The family stayed in the Mirganj house for about three years after Nehru's birth...By nine in the morning, rows of prostitutes stand near the doors of the ground floors of the houses on both sides of the congested, narrow lanes which criss-cross the area off the Zero Road near the Rupabani cinema. As you enter the red-light area, the first thing that you notice is a small temple, built years ago, and the signboard of the local police outpost - Naka Badshahi Mandi, Thana Kotwali. Both god and the police seem to stand guard at the entrance of the red-light area of Mirganj. The narrow lane takes a right turn within ten yards of the entrance of the red-light district and it is at this corner that the controversial(?) birthplace of Jawaharlal Nehru is supposed to be. (It may be advisable for our readers to visit the place during a trip to India, as there cannot be any better substitute for a direct and personal visit.)...

Nehru on Prostitution

(On 10 June 1923 Nehru wrote a note entitled "On the treatment of prostitutes" (reproduced on pages 14-16 of Selected Works of Nehru, volume 11, Orient Longmans) which read: "The question of the residence of prostitutes has been before the board for many years. I have purposely headed this note differently. I want the question to be considered in its broader aspects and not merely on the narrow ground of place or residence...Last year the board made a brave effort to abolish prostitution by passing a resolution and appointing a committee. The effort was foredoomed to failure. The world would be a very different place if we could abolish prostitution and lying and cruelty and oppression and the thousand and one ills that flesh is heir to by passing resolutions...

"Prostitution, it is well known, is largely due to two causes - the economic and the human. If we could raise the status of women and afford them honorable careers we would do more toward the lessening of the evil than by any number of bylaws. The human factor is more difficult to deal with, but everything that makes for social betterment and for equality between the sexes helps in the solution of the problem. We are scandalised at the residence of prostitutes in our midst. But prostitutes do not carry on their ancient trade by themselves. They are only one party to the transaction. I seldom hear anything against the other party, the man who exploits the poor woman and casts all the blame on her. The proper way to deal with the question of prostitution is to make it as dishonorable for a man as for a woman to help in it...
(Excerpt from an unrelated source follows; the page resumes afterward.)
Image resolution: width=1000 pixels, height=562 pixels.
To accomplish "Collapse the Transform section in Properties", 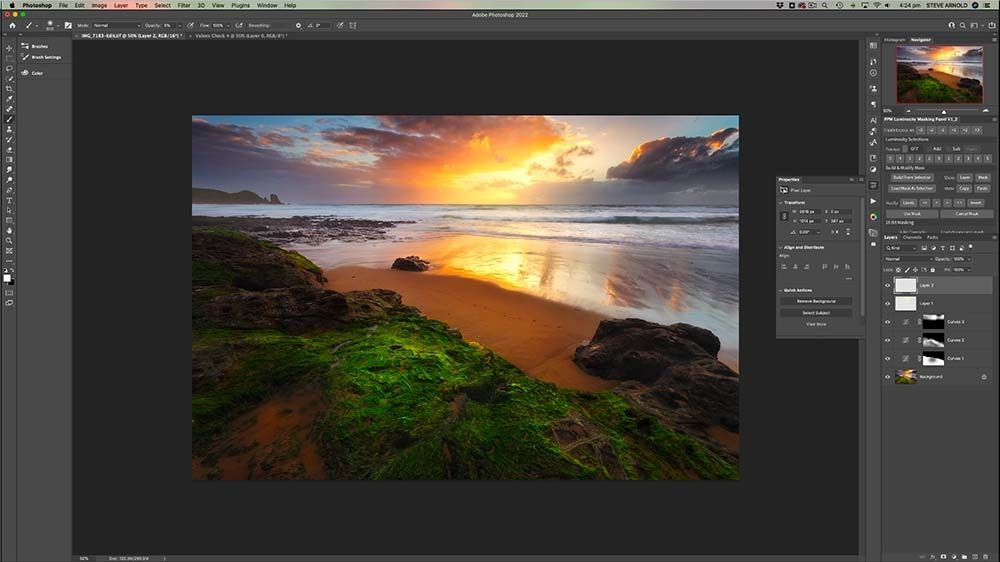I will point(781,202).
"I do not believe in issuing a fiat that prostitutes must not live in any part of the city of Allahabad except a remote corner. If this is done I would think it equally reasonable to reserve another part of Allahabad for the men who exploit women and because of whom prostitution flourishes."

In this note Nehru had made certain suggestions for dealing with prostitution. They included proposals for setting up homes for these unfortunate women where they could be taught some useful trade, educating people about the harmfulness of venereal diseases, and amending the law to raise the age of consent and imposing "extreme penalties on persons exploiting young girls and living on their earnings."

On 14 October 1958, Nehru wrote a letter to V.R. Krishna Iyer (a Supreme Court judge), on the subject: "This is of course, a major social problem, and I wish you succeed in your efforts to deal with it. I confess, however, that I have long felt that the type of efforts that are made usually meet with little success. I remember that, nearly thirty-five years ago, when I was the chairman of the Allahabad Municipality, I tried to deal with this problem and wrote a long note on the subject. I did not succeed to any marked extent. The problem is so much connected with other economic and social aspects of our life that it is a little difficult to separate it. Anyhow, it is good to do something about it."


And to think that even a man like Nehru failed in his endeavor for as every one knows that eventually, the grandson of Ganga Dhar, the son of Moti Lal, the father of 'Indira is India', the grand-father of Rajiv Roberto Nehru Gandhi and finally the great-grand father of Priyanka, the vibrant disco-lady, finally died of venereal disease himself!